On a ici un récit initiatique typique, dans une ambiance asiatique sombre où les enfants ne sont pas épargnés. Erin est une enfant qui a grandi bien trop vite mais garde des réflexes d’enfant. Elle est curieuse et aime comprendre le fonctionnement des choses. Elle a une logique mécanique qui la fait paraître froide, voire en décalage avec les autres, mais garde une profonde empathie pour les créatures qu’elle côtoie, ce qui est sa principale qualité comme sa plus grande faiblesse. On sent que l’autrice a un bagage anthropologique dans sa manière scientifique de décrire les animaux et leur comportements, ce qui n’a clairement pas été pour me déplaire. On retrouve d’ailleurs cette empreinte scientifique dans son écriture, qui comprend beaucoup de descriptions et de dialogues internes.

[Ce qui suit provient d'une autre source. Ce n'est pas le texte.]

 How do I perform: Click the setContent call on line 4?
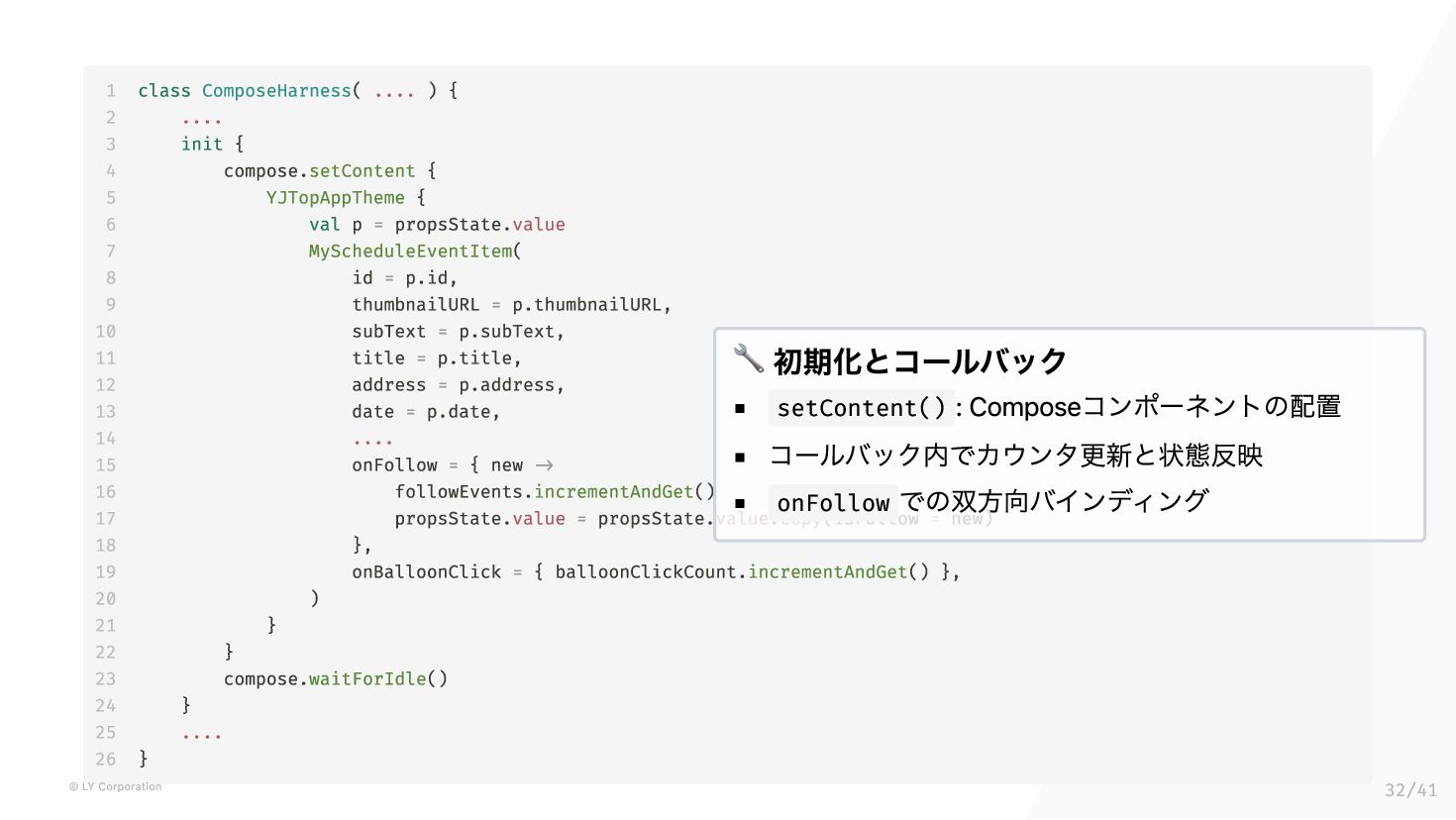pos(363,171)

Si le début du récit met directement dans l’action, son rythme se calme rapidement : pas de grandes batailles mais une série d’évènements du quotidien, parfois empreints de stress et d’action, qui permettent de se poser des questions sur l’univers développé, l’approche de la différence, de la servitude et du pouvoir.
Je ne peux bien évidemment pas ne pas parler de Jôn, cette figure du mentor qui est particulièrement agréable à suivre. C’est un homme qui a vécu, qui pensait avoir tout vu, mais redécouvre les couleurs du monde grâce à l’enfant qu’il sauve de la boue. Cet aspect “apprentissage” que l’on trouve de chaque côté des différentes générations est un point que j’apprécie retrouver dans la littérature jeunesse. Après tout, les êtres en devenir ont autant à apprendre des générations passées, que ces dernières de leurs cadets. L’homme n’arrête jamais d’apprendre et c’est ce qui fait toute la complexité de notre espèce.

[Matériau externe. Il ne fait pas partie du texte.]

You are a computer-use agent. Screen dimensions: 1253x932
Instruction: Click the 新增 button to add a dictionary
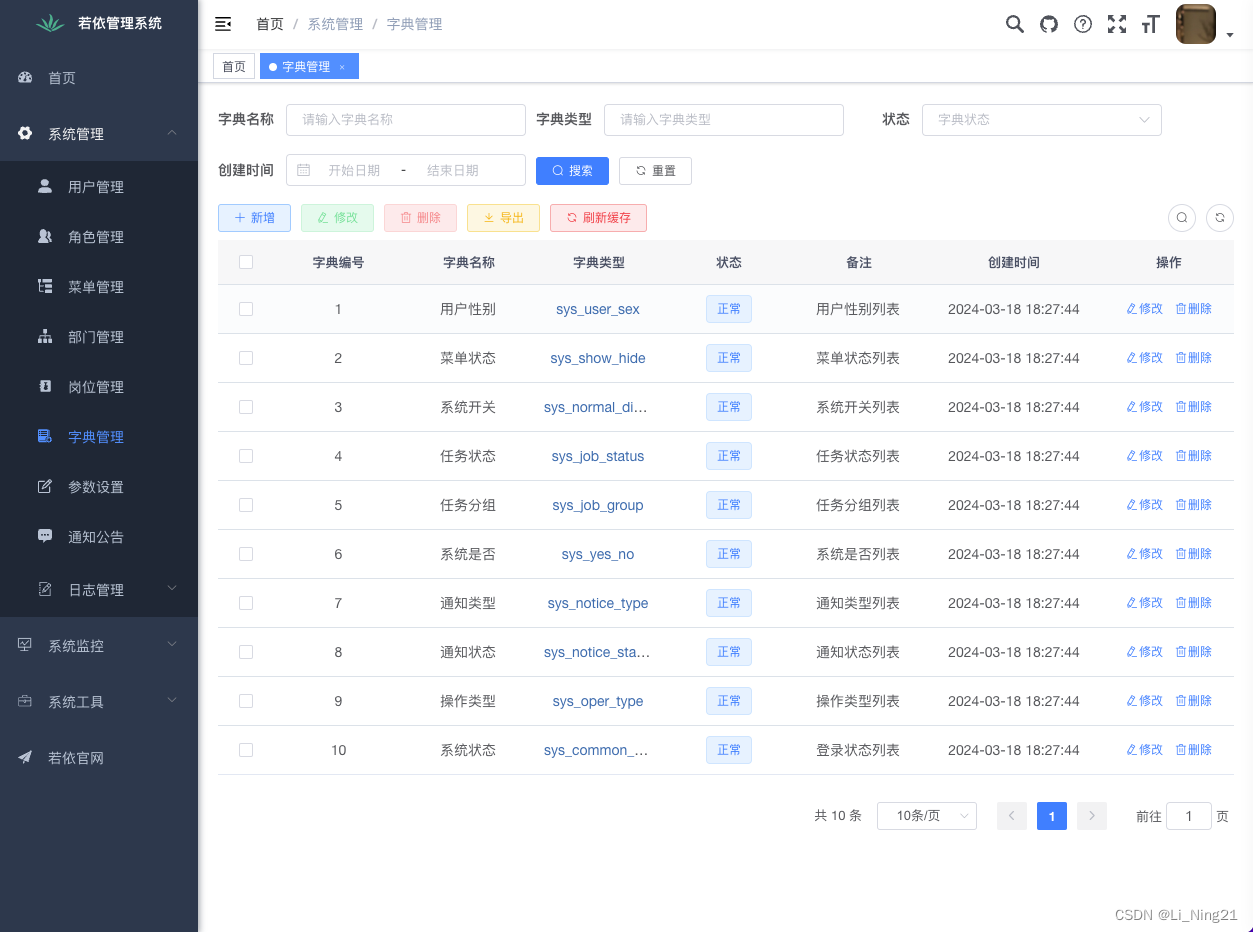point(254,217)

Petit plus, il s’avère que la duologie a été adaptée en manga (sous le titre Elin la charmeuse de bêtes, publié chez) et en série animée. Pour avoir découvert la forme graphique, j’ai (pour l’instant) une nette préférence pour le roman, que je trouve plus dense et complexe que le souvenir que j’ai du manga.
Bref, une excellente lecture que je ne peux que vous recommander et qui, j’espère, apparaîtra dans vos prochaines acquisitions !
Encore merci à la maison d’édition pour l’envoi de ce titre en service de presse.